Don't some "missed calls" not matter — wrong numbers, telemarketers, etc.?+
Yes, and the conversion-rate input in any honest missed-call calculation accounts for this. If 30% of your missed calls are wrong numbers, telemarketers, or non-buyers, your effective conversion rate drops accordingly. The 25-40% conversion rate typically used in missed-call cost calculations already assumes some non-buyer call volume. The math is conservative on purpose.
Does customer lifetime value (LTV) make missed calls even more expensive?+
Yes — significantly. The basic missed-call cost calculation only counts the immediate revenue from one converted call. For most service businesses, captured customers come back (recurring service, follow-up appointments, referrals). A new dental patient is $400/year for 8-15 years. A new HVAC customer is $200-$500/year for the life of their home. A med spa client is $5,000+ in first-year LTV. The actual long-term cost of missed calls is typically 5-10× the immediate revenue loss when you factor in compounded LTV. Calculators and articles that don't mention this are systematically underestimating the cost.

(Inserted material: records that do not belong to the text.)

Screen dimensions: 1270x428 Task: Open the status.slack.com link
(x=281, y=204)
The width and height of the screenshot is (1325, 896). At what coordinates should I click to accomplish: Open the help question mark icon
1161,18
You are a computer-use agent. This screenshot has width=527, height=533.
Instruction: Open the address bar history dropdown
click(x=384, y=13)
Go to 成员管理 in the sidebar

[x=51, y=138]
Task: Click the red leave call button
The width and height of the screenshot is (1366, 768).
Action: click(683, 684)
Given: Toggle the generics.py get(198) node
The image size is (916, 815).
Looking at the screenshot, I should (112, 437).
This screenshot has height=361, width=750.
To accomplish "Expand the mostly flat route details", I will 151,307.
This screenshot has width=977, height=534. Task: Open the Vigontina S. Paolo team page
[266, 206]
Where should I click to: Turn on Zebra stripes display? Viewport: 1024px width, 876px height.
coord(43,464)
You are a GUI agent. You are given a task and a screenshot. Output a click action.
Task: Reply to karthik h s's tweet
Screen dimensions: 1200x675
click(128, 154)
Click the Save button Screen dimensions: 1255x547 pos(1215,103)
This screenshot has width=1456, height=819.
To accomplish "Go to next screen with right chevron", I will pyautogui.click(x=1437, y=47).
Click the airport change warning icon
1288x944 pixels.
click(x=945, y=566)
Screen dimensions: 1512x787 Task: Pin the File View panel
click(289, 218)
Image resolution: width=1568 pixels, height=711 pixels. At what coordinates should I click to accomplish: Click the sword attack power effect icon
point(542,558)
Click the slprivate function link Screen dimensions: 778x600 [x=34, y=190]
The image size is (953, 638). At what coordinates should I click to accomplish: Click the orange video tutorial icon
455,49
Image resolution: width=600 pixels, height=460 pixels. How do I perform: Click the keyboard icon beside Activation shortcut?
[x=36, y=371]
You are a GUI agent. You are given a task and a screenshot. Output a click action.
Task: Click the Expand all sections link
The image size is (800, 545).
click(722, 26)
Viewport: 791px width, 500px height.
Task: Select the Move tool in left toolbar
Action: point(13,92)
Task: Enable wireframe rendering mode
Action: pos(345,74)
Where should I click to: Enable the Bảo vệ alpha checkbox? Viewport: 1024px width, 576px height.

How do I recover missed-call revenue without hiring a full-time receptionist?+
Three options, each with tradeoffs. Hire a part-time front-desk staffer (typically $2,500-$4,000/month for full coverage; not 24/7). Use a live human virtual-receptionist service (typically $300-$700/month at small volume, scales up with per-minute or per-call pricing). Use an AI phone receptionist like EMOR Voice (typically $100-$250/month flat with included minutes; 24/7 coverage). For most small businesses, AI is now the most cost-effective option at typical call volumes — the per-call economics flip in favor of AI somewhere around 30 calls/month.